L Plutonium Production Reactor, Savannah River Site

L Plutonium Production Reactor, Savannah River Site

Canadian Center for Architecture, 1920 rue Baile. Vernissage: 7:00 pm
November 16 to April 9, 2017.

A thought-provoking group exhibition providing a critical review of Canada’s policies on environmental issues.

Photographer Robert Del Tredici has 9 large photographic prints in the nuclear section of the show. Entitled “Glimpses of Nuclear Ontario”, his images depict nuclear reactors, uranium processing facilities, and nuclear waste sites throughout Ontario, with a special emphasis on the town of Port Hope one hour east of Toronto.
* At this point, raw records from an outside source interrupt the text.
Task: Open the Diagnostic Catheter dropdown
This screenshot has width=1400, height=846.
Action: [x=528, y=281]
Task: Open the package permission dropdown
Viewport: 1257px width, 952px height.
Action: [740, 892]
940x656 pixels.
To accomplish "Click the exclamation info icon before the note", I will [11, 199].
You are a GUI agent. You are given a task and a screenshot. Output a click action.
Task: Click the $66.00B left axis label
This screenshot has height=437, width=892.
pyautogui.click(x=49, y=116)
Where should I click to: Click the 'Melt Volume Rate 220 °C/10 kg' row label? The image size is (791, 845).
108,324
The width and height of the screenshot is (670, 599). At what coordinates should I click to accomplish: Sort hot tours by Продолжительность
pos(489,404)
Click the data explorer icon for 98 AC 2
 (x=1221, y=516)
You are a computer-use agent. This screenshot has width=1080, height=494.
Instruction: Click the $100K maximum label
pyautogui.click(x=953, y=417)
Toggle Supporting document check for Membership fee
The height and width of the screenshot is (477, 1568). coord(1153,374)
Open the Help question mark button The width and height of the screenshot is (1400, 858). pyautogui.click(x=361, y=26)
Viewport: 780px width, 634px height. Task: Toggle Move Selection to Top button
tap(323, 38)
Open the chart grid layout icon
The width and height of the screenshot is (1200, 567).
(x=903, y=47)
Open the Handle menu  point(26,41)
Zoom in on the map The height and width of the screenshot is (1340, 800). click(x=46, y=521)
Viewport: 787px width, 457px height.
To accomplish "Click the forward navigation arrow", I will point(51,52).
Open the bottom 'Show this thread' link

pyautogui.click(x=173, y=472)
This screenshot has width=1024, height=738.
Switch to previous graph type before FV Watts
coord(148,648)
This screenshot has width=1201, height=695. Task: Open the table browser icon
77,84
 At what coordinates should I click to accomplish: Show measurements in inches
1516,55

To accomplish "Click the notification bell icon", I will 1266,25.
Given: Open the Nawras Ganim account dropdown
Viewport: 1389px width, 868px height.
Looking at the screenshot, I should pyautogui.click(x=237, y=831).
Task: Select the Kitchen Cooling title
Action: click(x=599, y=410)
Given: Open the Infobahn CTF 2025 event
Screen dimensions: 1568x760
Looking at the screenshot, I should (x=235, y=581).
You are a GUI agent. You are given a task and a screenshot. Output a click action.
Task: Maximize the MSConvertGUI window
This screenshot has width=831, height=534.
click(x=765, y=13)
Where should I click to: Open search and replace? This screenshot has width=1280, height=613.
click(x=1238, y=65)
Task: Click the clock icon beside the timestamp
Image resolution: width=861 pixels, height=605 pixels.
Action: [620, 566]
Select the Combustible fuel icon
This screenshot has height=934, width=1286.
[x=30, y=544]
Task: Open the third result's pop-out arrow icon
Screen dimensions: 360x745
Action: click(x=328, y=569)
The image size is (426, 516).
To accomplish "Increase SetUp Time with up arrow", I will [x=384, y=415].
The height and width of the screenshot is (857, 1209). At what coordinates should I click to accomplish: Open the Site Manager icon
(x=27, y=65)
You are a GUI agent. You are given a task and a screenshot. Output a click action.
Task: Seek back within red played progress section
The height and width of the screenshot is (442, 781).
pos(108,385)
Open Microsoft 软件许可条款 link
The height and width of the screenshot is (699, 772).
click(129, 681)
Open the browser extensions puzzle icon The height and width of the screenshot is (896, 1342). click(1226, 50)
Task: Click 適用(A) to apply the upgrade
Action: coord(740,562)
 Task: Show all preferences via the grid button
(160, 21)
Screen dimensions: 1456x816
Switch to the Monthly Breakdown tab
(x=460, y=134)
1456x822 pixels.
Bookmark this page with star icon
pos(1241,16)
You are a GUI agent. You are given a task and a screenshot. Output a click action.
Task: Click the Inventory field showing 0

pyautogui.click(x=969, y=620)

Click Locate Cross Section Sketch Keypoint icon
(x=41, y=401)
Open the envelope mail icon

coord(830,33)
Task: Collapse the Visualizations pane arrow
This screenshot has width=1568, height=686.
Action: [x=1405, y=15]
In addition to teaching The History of Animated Film at the Mel Hoppenheim School of Cinema, Robert Del Tredici has been engaged in documenting the nuclear age. He has exhibited widely and produced five books of photos and text on the US nuclear weapons complex and the accident at Three Mile Island. He has documented protests, test sites, waste sites, nuclear pioneers, down-winders, and nuclear commemorations in Hiroshima, Russia, Kazakhstan, the USA, and across Canada. He has of late been particularly interested in the charming town of Port Hope (population 18,000), which hosts one of the oldest and largest uranium processing plants in the world. Over time the town has become contaminated with radioactive materials from routine operations from the uranium plant, as well as from materials dumped in ditches, used as fill, and released into nearby Lake Ontario. Port Hope is currently engaged in a $1.2 billion radioactive cleanup – the biggest municipal cleanup in Canadian history. Del Tredici has made many trips to Port Hope; his images of the town at the Center for Architecture provide a glimpse of the elusive issues at play in slow-motion in Canada’s most nuclear town and province.